Daß Loewe, der schon früher zensurfreudige Rechtsausleger, nichts auf seinen „Freund“ Rohwedder kommen lassen wollte und nichts Besseres wußte, als ein harsches „Nein“ auszusprechen, war da nur konsequent. Doch selbst die DS-Chefredakteurin Monika Künzel, eine Ostlerin und wegen ein paar Marxzitaten in ihrer Dissertation mehrfach in die Springer- Presse geraten, stimmte dem Verbot zu. Erst jetzt wurde der ganze Vorgang bekannt, als der Autor Paul Kohl in einer öffentlichen Vorführung im Bürgerhaus Grünau sein Feature zur Diskussion stellte.

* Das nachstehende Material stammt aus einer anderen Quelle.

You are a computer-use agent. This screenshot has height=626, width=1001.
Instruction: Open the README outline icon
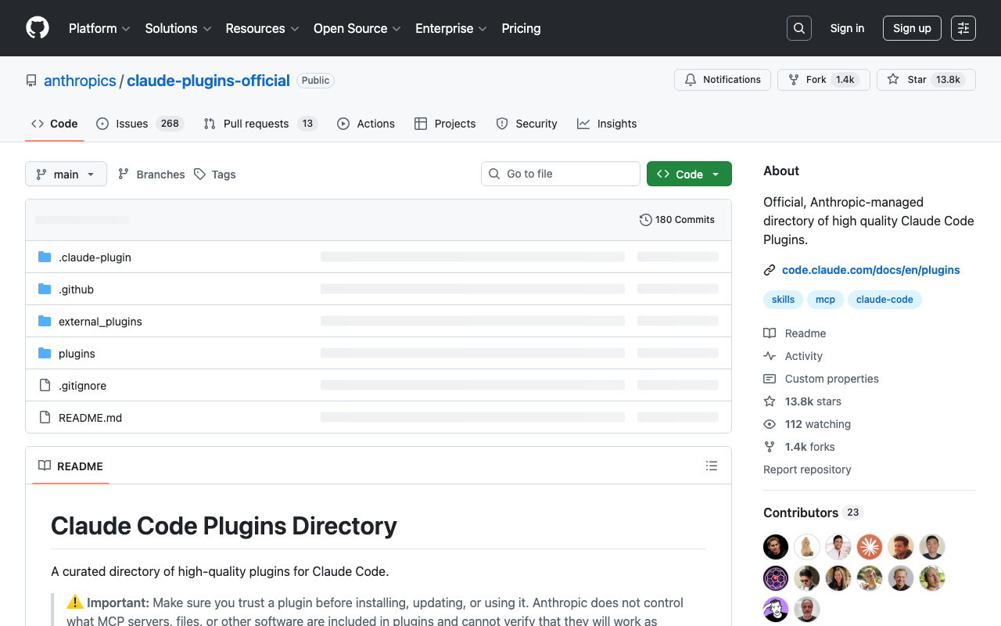712,465
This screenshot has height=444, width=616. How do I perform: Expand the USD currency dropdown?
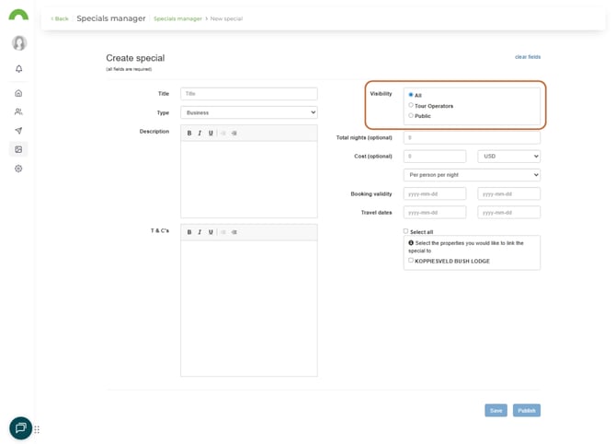pyautogui.click(x=508, y=157)
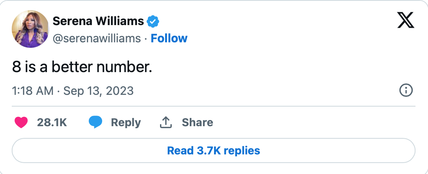This screenshot has height=174, width=428.
Task: Open Serena Williams' profile picture
Action: (x=30, y=30)
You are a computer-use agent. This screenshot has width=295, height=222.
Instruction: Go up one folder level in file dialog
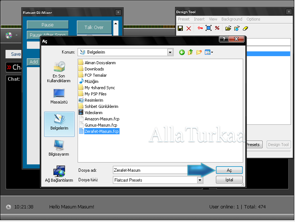click(190, 52)
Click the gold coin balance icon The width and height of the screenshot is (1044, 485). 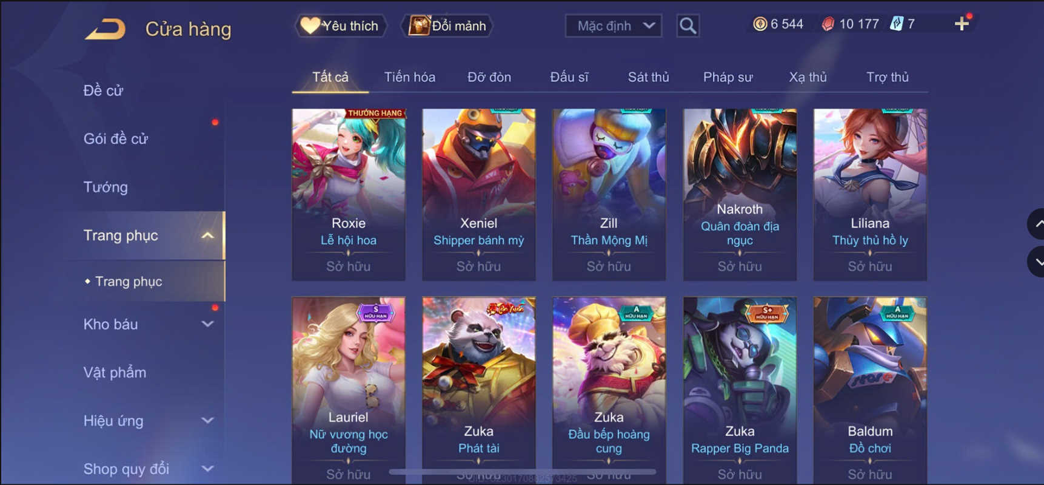pyautogui.click(x=760, y=24)
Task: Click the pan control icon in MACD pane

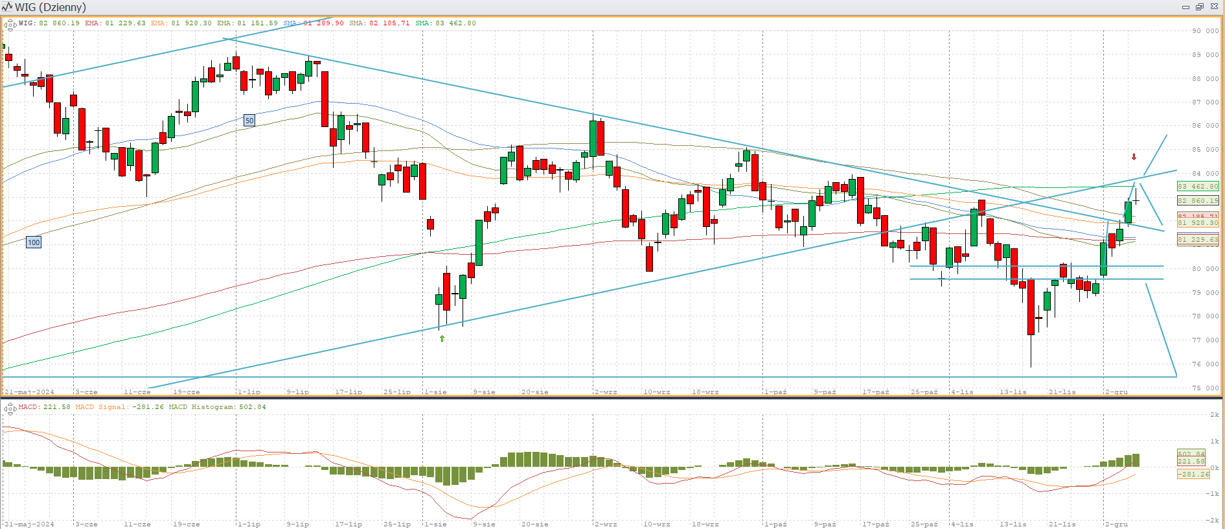Action: click(10, 408)
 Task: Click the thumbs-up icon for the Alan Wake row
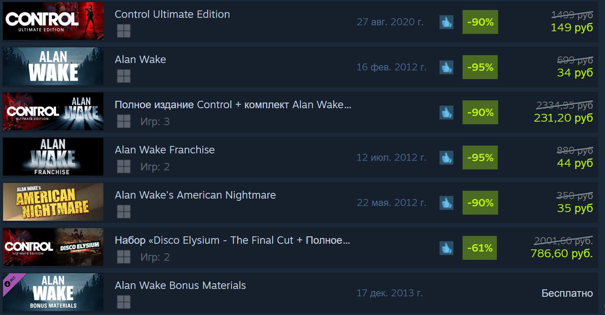pyautogui.click(x=446, y=67)
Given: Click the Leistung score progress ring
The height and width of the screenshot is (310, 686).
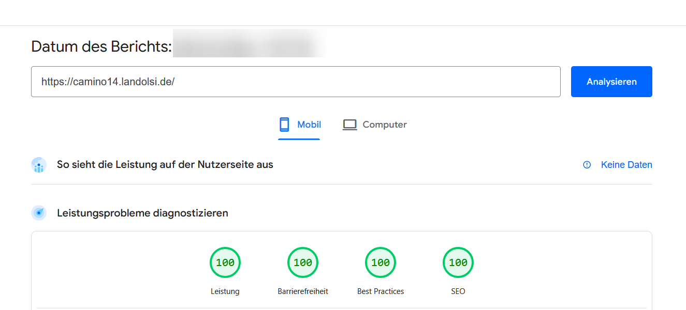Looking at the screenshot, I should (225, 262).
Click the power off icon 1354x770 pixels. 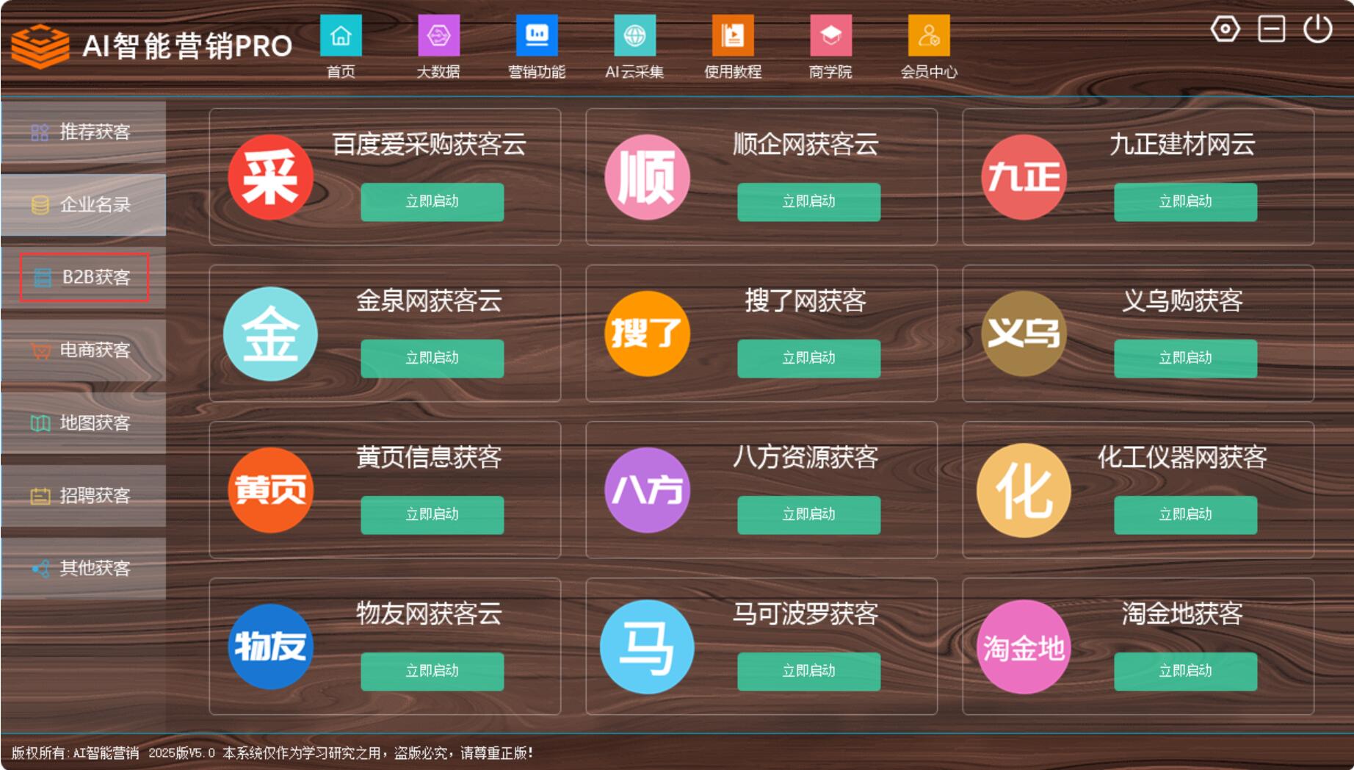click(1317, 29)
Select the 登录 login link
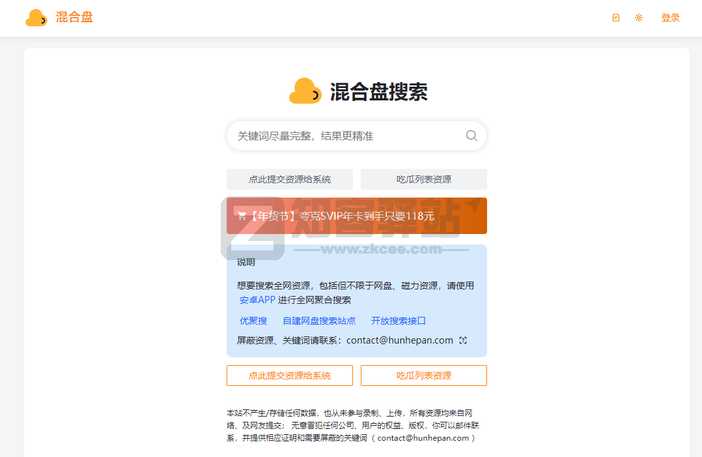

Er löste damit erregte Debatten aus, die sich an ein paar schwachen Punkten seiner Argumentation entzündeten, jedoch auch deutlich machten, daß viele Bürger der alten DDR immer noch von Verdrängungen leben: Obwohl der Westen ihrer Karriere den Garaus gemacht hat, halten sie sich am Glauben aufrecht, daß daran nur die alten Ost-Herren schuld sind.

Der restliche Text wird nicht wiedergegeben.